Et en conclusion, Victor Mumba Mukomo fait savoir au Chef de l’Etat, magistrat suprême, que son office « ne pourra instruire qu’à charge de ceux qui ont participé à la commission de ces faits selon l’un des modes de participation criminelle, non revêtus de cette qualité lors de leur commission ». En clair, le PG près la Cour de cassation se déclare à son tour incompétente de poursuivre un ancien Premier ministre, et cela à double titre.

D’abord du fait de la Constitution (articles 163 et 164) qui exempte un ancien Premier ministre de poursuites pour des faits infractionnels qu’il aurait commis pendant ou à l’occasion de l’exercice de ses fonctions. Ensuite du fait que le dossier soumis à son examen a déjà fait l’objet d’un procès à la Cour constitutionnelle dont les arrêts sont opposables à tous, autorités publiques comme administratives et judiciaires.

La résistance suspecte du PG Mukolo mise à mal

Dans le fond, ces conclusions du parquet général près la Cour de cassation rejoignent celles de la Cour constitutionnelle tout en rappelant et soulignant que les décisions de cette haute cour sont inattaquables et s’imposent à tous. Ce dernier aspect conduit les juristes à la conclusion selon laquelle le dossier Bukangalonzo devrait être clos et classé, dès lors que c’est Matata Ponyo qui en était l’accusé principal. Or, à ce jour, l’on continue à assister à une résistance, à la limite d’une rébellion, du Procureur général Jean Paul Mukolo Nkokesha face à l’arrêt tendu par la Cour constitutionnelle.

Jusqu’aujourd’hui, en effet, le greffe chargé de notifier Matata Ponyo l’arrêt ne l’a toujours pas fait puisque tenu en respect par l’office du PG Mukolo. Le même office n’a pas, non plus, transmis l’arrêt au bureau du Sénat pour lui permettre de rétablir les immunités de Matata Ponyo qu’il (le bureau du Sénat) avait levées dans les conditions rocambolesques que l’on connaît Plus encore, le PG Mukolo continue de maintenir les mesures restrictives de mouvement qu’il avait communiquées à la DGM, en sorte que Matata Ponyo ne sait pas quitter la ville de Kinshasa. Le dernier cas en date est celui du deuil de sa sœur auquel il n’avait pas pu assister parce que la DGM lui avait interdit de prendre l’avion qui devait l’emmener à Lubumbashi.
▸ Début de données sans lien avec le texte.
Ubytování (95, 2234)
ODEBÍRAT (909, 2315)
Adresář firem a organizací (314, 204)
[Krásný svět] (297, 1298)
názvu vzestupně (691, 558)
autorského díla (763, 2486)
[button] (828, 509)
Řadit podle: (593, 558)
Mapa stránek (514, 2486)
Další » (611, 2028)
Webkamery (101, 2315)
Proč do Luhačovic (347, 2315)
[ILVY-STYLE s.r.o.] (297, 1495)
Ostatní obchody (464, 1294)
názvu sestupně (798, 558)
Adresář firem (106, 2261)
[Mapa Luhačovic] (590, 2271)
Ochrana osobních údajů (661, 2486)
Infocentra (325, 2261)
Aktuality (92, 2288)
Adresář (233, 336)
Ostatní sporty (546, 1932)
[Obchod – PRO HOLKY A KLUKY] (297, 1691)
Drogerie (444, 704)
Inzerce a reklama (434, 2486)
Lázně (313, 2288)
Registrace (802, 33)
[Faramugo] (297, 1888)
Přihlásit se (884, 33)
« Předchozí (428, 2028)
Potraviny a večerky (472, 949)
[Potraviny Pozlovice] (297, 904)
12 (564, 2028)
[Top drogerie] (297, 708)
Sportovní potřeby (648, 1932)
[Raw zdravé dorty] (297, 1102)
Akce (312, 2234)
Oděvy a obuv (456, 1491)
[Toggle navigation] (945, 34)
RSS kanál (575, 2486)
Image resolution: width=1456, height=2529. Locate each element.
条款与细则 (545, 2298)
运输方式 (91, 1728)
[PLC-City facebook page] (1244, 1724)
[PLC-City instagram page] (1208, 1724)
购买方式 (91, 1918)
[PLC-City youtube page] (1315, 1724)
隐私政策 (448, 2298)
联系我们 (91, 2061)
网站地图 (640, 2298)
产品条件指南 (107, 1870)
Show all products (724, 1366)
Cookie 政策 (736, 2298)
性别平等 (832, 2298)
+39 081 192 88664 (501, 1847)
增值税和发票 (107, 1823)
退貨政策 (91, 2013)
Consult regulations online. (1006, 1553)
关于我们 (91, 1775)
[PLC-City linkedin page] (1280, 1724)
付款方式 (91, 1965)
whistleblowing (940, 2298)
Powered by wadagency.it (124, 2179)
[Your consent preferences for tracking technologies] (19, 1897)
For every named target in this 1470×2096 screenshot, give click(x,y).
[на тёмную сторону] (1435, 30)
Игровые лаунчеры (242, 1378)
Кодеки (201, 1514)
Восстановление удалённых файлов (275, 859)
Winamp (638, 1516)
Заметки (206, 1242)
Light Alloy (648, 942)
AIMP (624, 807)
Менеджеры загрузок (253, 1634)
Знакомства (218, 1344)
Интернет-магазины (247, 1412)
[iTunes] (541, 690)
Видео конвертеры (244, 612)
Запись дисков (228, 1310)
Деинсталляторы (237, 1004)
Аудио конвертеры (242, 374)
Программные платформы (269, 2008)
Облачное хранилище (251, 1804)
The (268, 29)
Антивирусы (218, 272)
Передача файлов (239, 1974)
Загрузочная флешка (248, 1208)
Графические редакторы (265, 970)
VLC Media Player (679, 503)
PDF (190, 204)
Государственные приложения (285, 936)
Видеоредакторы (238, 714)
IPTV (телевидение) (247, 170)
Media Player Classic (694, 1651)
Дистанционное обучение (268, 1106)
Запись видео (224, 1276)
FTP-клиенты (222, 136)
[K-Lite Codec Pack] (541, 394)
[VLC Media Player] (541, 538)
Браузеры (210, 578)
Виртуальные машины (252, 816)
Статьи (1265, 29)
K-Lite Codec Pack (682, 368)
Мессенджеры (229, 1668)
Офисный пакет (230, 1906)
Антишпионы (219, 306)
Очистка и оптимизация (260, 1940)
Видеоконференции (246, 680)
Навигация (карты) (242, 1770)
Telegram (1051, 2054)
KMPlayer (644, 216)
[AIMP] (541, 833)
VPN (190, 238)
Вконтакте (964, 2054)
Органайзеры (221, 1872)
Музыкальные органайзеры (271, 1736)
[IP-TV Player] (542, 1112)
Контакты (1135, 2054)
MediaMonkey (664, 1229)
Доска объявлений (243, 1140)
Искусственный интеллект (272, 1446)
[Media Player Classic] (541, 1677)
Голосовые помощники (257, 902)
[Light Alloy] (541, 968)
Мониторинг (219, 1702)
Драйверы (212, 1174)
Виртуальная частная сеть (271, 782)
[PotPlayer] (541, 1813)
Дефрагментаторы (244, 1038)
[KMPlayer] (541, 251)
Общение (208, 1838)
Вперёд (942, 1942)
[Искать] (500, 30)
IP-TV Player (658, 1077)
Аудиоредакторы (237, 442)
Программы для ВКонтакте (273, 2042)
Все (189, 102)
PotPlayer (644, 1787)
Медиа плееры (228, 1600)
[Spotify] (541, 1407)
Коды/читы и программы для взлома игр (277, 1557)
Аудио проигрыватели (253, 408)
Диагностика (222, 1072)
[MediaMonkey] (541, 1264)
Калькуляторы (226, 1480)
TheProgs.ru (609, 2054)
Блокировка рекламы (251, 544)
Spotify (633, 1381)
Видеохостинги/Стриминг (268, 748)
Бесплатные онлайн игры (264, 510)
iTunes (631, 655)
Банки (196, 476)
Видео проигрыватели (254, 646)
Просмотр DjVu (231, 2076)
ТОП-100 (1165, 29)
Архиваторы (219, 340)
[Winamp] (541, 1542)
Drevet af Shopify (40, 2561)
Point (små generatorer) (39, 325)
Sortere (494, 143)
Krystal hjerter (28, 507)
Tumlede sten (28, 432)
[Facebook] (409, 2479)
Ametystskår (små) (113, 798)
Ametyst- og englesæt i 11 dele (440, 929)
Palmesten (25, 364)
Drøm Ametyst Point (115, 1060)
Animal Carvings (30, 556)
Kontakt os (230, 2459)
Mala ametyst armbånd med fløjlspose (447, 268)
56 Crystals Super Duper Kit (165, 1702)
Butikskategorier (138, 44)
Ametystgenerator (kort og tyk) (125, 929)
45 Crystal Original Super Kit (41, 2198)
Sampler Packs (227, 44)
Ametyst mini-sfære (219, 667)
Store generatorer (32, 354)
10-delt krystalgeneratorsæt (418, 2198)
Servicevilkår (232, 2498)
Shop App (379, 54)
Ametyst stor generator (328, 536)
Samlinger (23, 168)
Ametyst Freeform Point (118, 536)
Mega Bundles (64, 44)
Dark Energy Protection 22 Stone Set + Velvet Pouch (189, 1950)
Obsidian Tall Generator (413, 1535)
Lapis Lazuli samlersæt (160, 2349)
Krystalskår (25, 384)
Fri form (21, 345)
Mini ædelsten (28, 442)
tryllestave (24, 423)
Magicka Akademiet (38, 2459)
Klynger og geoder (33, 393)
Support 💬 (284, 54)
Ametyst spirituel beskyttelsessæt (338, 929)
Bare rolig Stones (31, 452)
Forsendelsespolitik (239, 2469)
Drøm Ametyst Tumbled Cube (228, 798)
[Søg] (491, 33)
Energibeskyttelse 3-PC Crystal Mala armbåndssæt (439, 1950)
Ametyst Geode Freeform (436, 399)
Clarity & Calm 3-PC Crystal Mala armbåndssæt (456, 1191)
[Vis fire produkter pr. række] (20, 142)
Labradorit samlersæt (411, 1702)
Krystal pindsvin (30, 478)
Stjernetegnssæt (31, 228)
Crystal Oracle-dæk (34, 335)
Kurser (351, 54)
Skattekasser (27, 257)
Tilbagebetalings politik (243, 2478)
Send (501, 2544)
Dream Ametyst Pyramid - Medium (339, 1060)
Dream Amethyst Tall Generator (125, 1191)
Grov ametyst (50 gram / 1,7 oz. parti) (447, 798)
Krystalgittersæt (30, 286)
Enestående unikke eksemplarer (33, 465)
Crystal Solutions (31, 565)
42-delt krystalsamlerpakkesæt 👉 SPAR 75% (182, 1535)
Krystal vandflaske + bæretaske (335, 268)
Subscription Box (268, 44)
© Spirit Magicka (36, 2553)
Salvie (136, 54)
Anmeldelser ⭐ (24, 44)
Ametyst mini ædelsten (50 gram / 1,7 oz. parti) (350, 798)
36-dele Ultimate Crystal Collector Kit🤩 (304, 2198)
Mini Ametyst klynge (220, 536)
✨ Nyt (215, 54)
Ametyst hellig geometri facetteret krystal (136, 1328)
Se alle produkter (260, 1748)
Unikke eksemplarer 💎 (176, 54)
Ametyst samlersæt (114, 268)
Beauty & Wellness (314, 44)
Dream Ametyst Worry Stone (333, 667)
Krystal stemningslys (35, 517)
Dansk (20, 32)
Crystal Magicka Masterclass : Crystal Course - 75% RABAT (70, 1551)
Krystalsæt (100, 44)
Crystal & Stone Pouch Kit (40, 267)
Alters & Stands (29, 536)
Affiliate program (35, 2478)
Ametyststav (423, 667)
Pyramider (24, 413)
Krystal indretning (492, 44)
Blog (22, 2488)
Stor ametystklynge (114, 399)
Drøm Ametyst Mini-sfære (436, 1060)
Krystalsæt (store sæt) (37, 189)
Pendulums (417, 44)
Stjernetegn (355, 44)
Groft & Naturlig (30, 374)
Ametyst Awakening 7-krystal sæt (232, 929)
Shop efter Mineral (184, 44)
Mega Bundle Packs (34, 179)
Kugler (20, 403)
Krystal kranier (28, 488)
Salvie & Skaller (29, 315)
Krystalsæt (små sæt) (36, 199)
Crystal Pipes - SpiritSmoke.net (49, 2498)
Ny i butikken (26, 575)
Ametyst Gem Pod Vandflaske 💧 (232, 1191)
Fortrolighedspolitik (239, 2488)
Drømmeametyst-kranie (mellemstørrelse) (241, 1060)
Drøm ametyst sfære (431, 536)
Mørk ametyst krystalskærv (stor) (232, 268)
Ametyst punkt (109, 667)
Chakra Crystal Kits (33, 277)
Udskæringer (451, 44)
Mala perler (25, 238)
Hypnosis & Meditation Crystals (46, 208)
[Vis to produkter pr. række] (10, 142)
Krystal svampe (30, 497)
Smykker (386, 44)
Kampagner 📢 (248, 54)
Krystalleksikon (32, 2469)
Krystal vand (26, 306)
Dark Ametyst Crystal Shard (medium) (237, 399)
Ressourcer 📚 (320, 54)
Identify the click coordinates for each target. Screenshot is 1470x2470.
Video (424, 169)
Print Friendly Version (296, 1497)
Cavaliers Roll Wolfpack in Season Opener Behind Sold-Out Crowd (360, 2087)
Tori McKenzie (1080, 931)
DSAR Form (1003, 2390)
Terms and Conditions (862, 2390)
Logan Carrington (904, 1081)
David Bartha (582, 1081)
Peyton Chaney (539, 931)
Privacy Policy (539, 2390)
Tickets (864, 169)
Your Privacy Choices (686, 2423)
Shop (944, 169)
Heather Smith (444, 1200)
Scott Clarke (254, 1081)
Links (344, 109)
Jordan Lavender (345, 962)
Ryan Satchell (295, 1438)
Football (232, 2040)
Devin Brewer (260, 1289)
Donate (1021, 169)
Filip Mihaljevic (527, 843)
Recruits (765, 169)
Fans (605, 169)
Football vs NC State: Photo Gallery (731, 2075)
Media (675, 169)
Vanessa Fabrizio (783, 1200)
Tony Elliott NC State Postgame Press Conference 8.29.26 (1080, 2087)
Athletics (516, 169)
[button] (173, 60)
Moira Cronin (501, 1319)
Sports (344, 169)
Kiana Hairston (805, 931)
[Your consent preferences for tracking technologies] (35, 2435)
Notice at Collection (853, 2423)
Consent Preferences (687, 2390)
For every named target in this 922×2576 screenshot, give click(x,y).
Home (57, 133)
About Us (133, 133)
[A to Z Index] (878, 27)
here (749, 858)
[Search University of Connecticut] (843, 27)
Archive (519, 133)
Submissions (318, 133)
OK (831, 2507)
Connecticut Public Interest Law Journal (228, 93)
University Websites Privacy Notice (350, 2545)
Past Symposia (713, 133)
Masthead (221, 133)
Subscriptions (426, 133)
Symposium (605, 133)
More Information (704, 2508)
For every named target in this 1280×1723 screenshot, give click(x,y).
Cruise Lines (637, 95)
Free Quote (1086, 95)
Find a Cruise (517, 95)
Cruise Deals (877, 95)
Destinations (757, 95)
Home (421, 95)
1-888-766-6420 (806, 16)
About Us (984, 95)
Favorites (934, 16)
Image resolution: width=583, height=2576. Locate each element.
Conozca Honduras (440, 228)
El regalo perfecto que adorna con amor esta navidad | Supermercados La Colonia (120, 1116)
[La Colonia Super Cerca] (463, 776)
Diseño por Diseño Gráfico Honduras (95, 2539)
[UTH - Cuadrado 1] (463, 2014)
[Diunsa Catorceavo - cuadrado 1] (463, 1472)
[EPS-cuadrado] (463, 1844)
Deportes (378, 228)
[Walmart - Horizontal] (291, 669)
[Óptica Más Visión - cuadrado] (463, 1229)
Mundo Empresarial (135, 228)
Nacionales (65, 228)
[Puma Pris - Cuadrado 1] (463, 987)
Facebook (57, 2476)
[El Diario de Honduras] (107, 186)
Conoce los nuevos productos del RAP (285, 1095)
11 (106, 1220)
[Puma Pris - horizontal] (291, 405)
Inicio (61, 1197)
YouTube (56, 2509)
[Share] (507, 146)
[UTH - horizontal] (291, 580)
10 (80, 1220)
La question qui continue de tarauder les esprits et les bonnes consciences est de savoir d’où Mukolo Nkokesha tire ce courage et ce pouvoir de fouler au pied les dispositions constitutionnelles pour s’opposer à l’exécution d’un arrêt de la Cour constitutionnelle. Les mêmes questions se posent quant au comportement de la DGM et de l’ANR qui continuent d’appliquer une instruction, à tout point de vue, illégale du PG Mukolo.

Brefs, des attitudes qui continuent à convaincre Matata Ponyo et les observateurs avertis qu’on est là face à une opération politique visant à couler un potentiel à la prochaine présidentielle.

On ne peut, en effet, penser autrement après que tous les dossiers judiciaires contre Matata Ponyo ont connu un traitement régulier jusqu’à être porté à la connaissance du magistrat suprême depuis trois mois, mais toujours sans suite.